= Static analysis =

Simplified analysis of the short term

Static analysis, static projection, or static scoring is a simplified analysis wherein the effect of an immediate change to a system is calculated without regard to the longer-term response of the system to that change. If the short-term effect is then extrapolated to the long term, such extrapolation is inappropriate.

Its opposite, dynamic analysis or dynamic scoring, is an attempt to take into account how the system is likely to respond to the change over time. One common use of these terms is budget policy in the United States, although it also occurs in many other statistical disputes.

== Examples ==
A famous example of extrapolation of static analysis comes from overpopulation theory. Starting with Thomas Malthus at the end of the 18th century, various commentators have projected some short-term population growth trend for years into the future, resulting in the prediction that there would be disastrous overpopulation within a generation or two.

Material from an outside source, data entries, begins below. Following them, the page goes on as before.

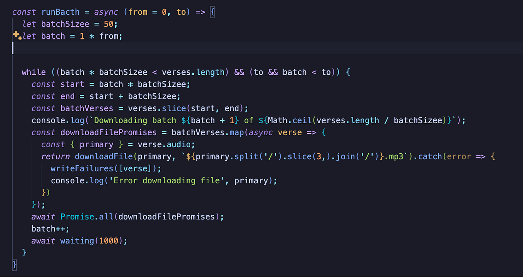Click the while loop keyword
The height and width of the screenshot is (277, 523).
point(34,72)
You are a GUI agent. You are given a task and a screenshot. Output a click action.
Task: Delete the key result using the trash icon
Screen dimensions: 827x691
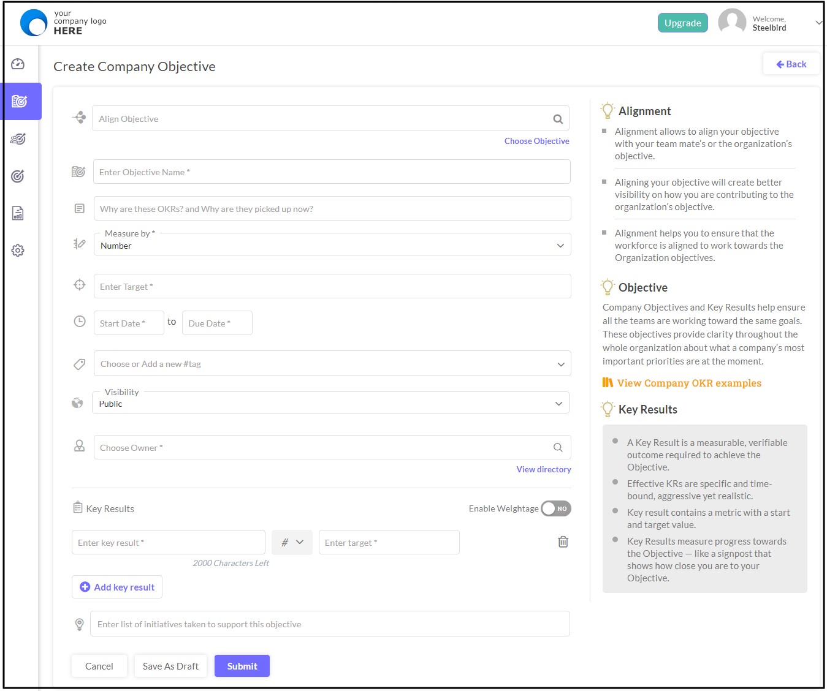(x=563, y=542)
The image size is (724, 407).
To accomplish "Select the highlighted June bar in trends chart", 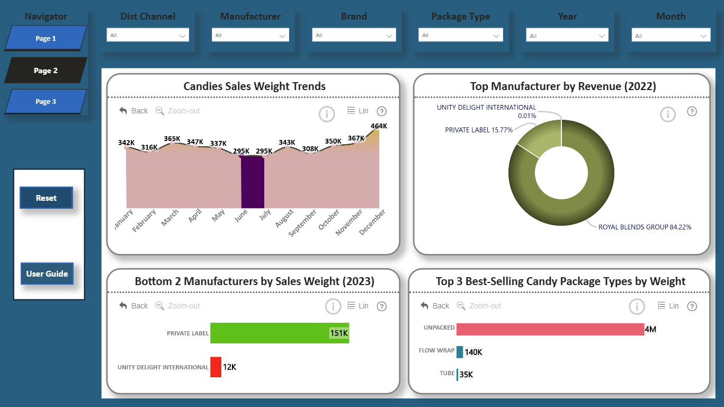I will (252, 182).
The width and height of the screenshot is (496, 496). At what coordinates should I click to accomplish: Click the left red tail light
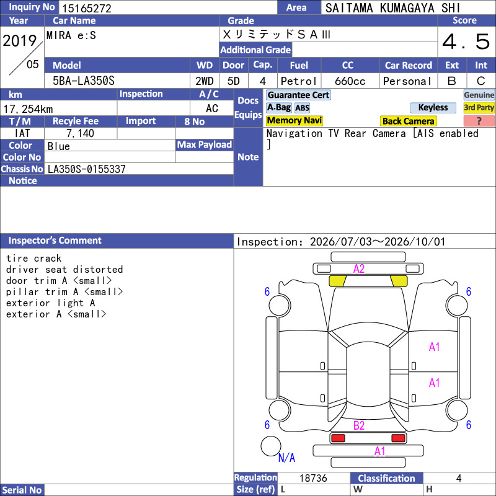tap(338, 438)
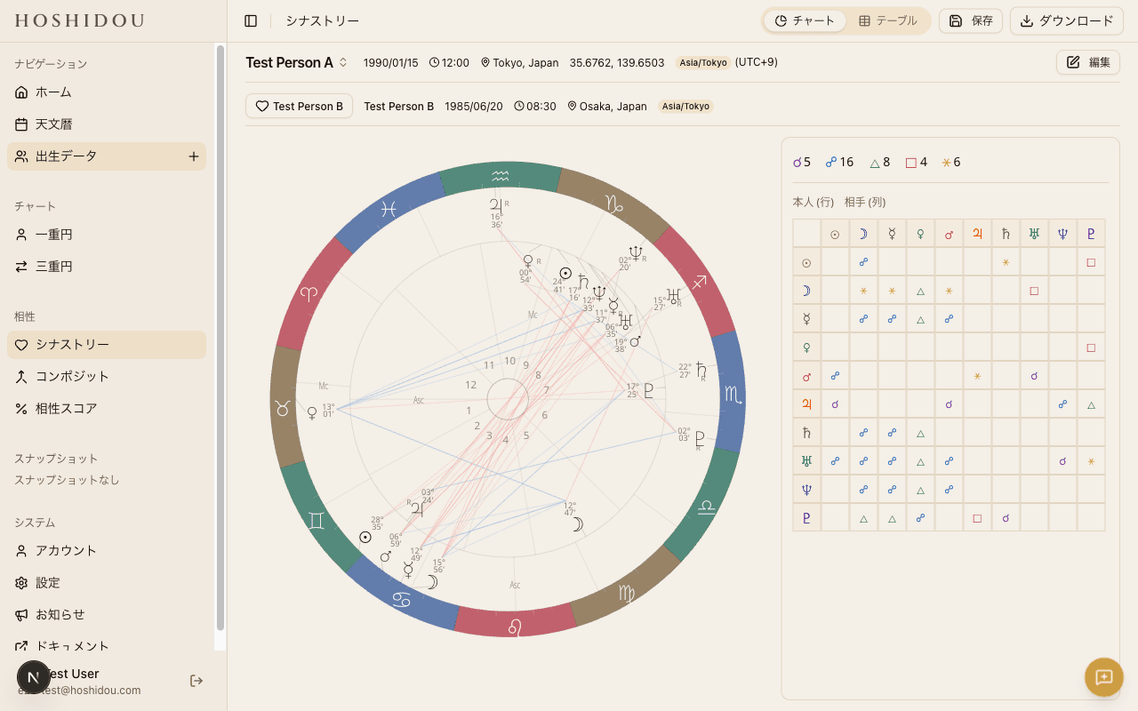Image resolution: width=1138 pixels, height=711 pixels.
Task: Toggle the square aspect filter
Action: (x=916, y=163)
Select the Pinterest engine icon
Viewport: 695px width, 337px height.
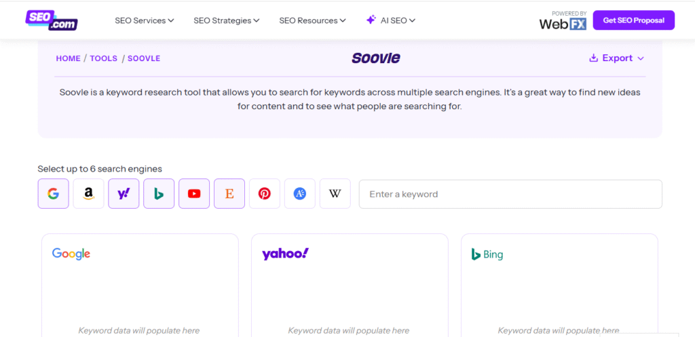click(x=265, y=194)
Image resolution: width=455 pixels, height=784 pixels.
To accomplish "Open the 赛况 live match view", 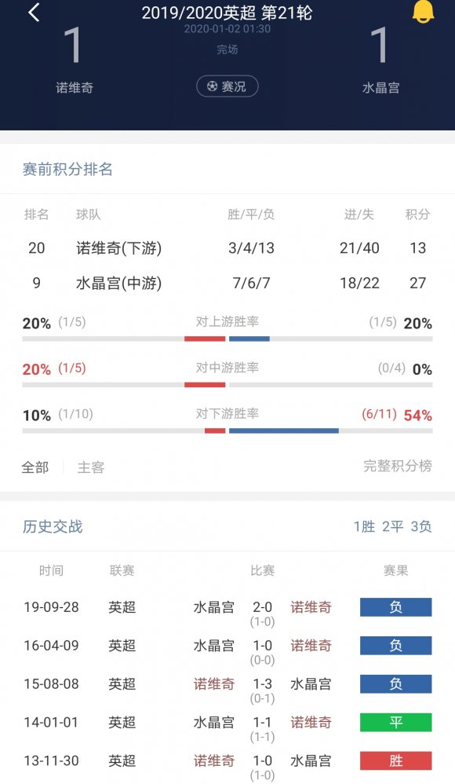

Malthus himself essentially claimed that British society would collapse under the weight of overpopulation by 1850, while during the 1960s the book The Population Bomb made similar dire predictions for the US by the 1980s.

For economic policy discussions, predictions that assume no significant change of behavior in response to change in incentives are often termed static projection (and in the US Congressional Budget Office, "static scoring").

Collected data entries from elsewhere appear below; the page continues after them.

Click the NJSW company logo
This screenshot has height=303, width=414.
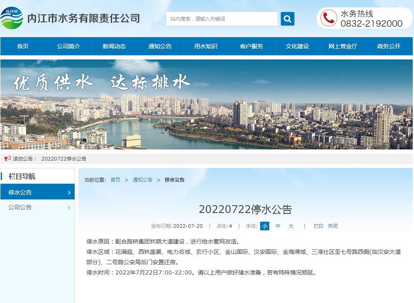click(x=14, y=18)
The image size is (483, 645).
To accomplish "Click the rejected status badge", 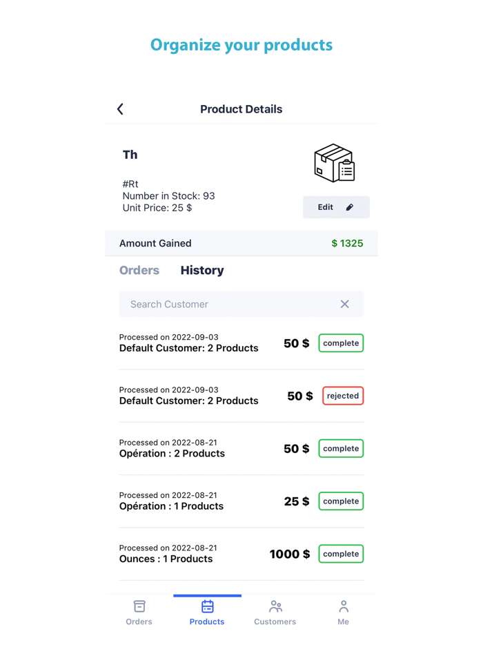I will 342,395.
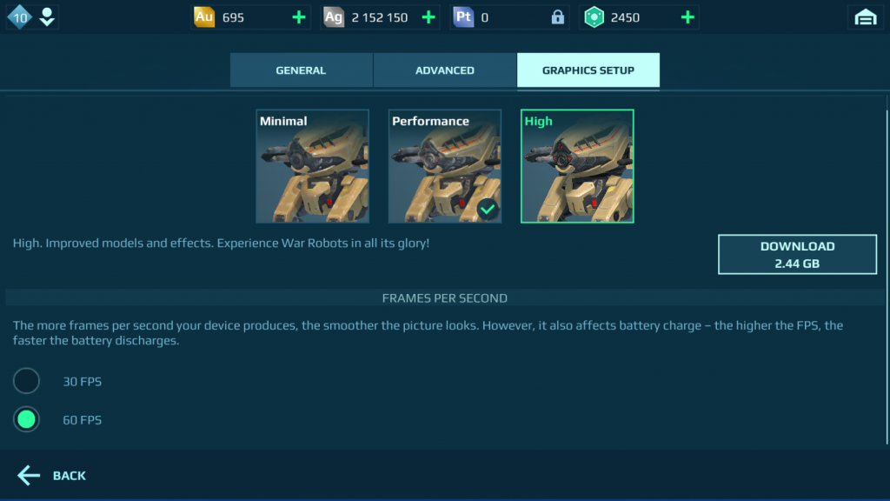890x501 pixels.
Task: Open the player profile icon
Action: (x=47, y=10)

However, when applied to dynamically responsive systems, static analysis improperly extrapolated tends to produce results that are not only incorrect but opposite in direction to what was predicted, as shown in the following applications.

==Applications==
===Technological singularity===

Some have criticized the notion of a technological singularity as an instance of static analysis: accelerating change in some factor of information growth, such as Moore's law or computer intelligence, is projected into the future, resulting in exponential growth or hyperbolic growth (to a singularity), that suggests that everything will be known by a relatively early date.

== See also ==
- Dynamic scoring
- Extrapolation
- Static program analysis (computer science)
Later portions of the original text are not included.